Fred Toney earned his place in MLB history by being a part of the only dual no-hitter in the majors. Before that, on this day in 1909, he had an even more impressive feat on the mound.
Complete games are rare these days, whether in the MLB or in the minors, given the focus on pitch counts and limiting innings on younger arms. Even if a pitcher lasts nine innings, if the game goes into extras, it is exceedingly rare for the starter to last into the tenth inning. The idea of pitching upwards of 17 innings, no matter how well the pitcher is doing, is absurd.

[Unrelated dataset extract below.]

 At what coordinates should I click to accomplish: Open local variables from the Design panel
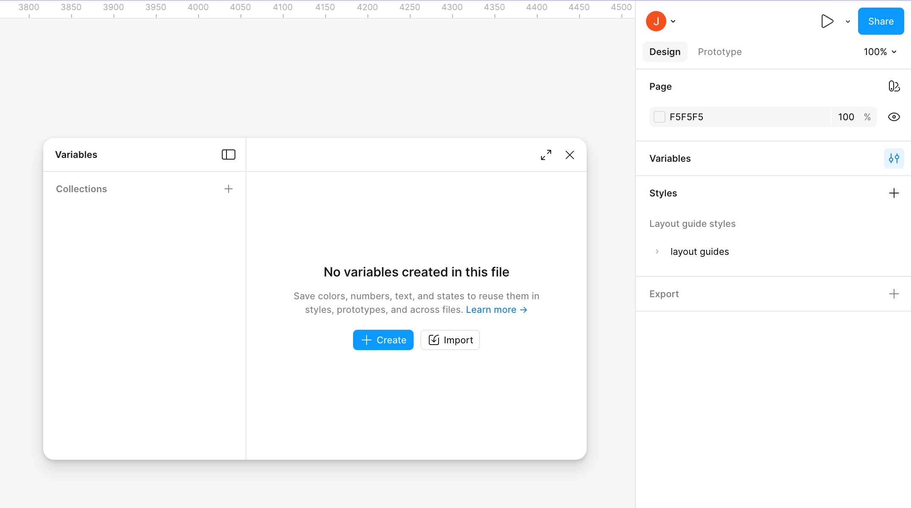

Yet, back in the early days of baseball, that was not the case. Pitchers often threw complete games, even if those contests went into extra innings. In fact, one of the greatest games ever pitched in the history of baseball was such a game, when Fred Toney threw 17 no hit innings in a game in the Blue Grass League in 1909.
Pitching for the Winchester Hustlers, Toney was brilliant, allowing only one walk while striking out 19 in his 17 innings pitched. On the other side of the diamond was a pitcher who was only remembered by his last name, Baker (records were not nearly as meticulously kept back then), who matched him zero for zero. Finally, the Hustlers pushed a run across against the Lexington Colts, using a squeeze play to give Toney the 1-0 victory.

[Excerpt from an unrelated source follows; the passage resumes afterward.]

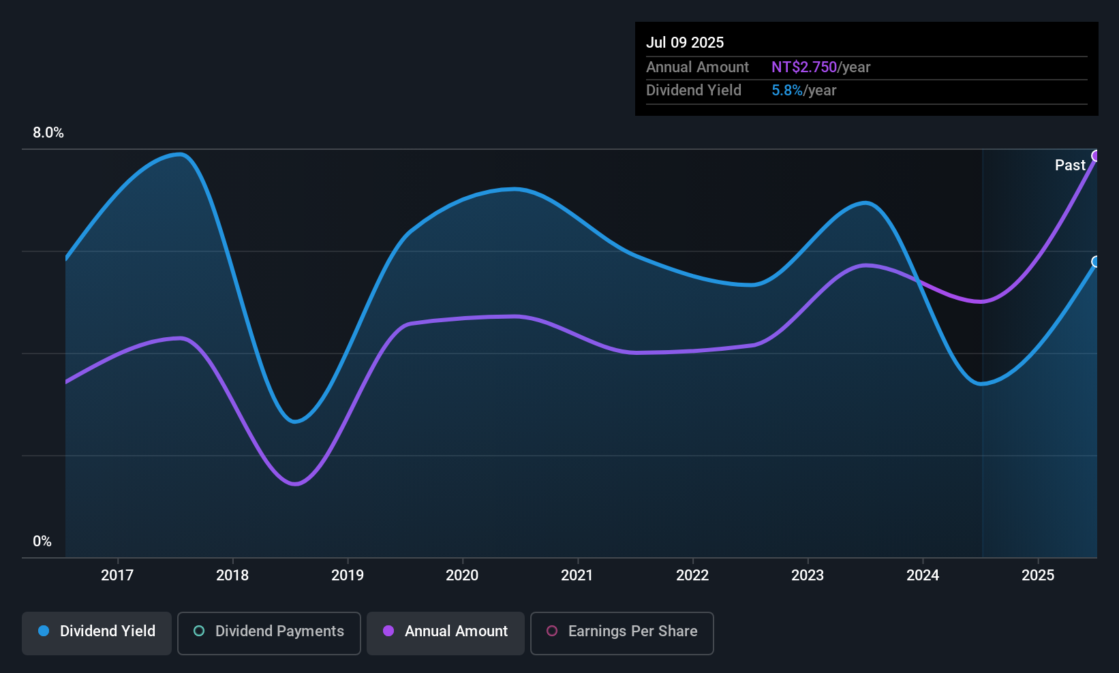Select the purple data point marker near Past label
The image size is (1119, 673).
(1095, 156)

Just the idea of having a pitcher throw 17 innings these days is likely enough to cause a general manager to have night terrors and for Dr. James Andrews to get his scalpel ready. Yet, in the olden days, such a workload was not uncommon. Add in how teams would employ two or three man starting rotations, and it was a wonder that more arms did not completely fall apart.
Fred Toney was a solid major league pitcher, winning twenty or more games twice in his career. But in extra innings, he was something special. This 17 inning no hitter may well have been the greatest performance in baseball history.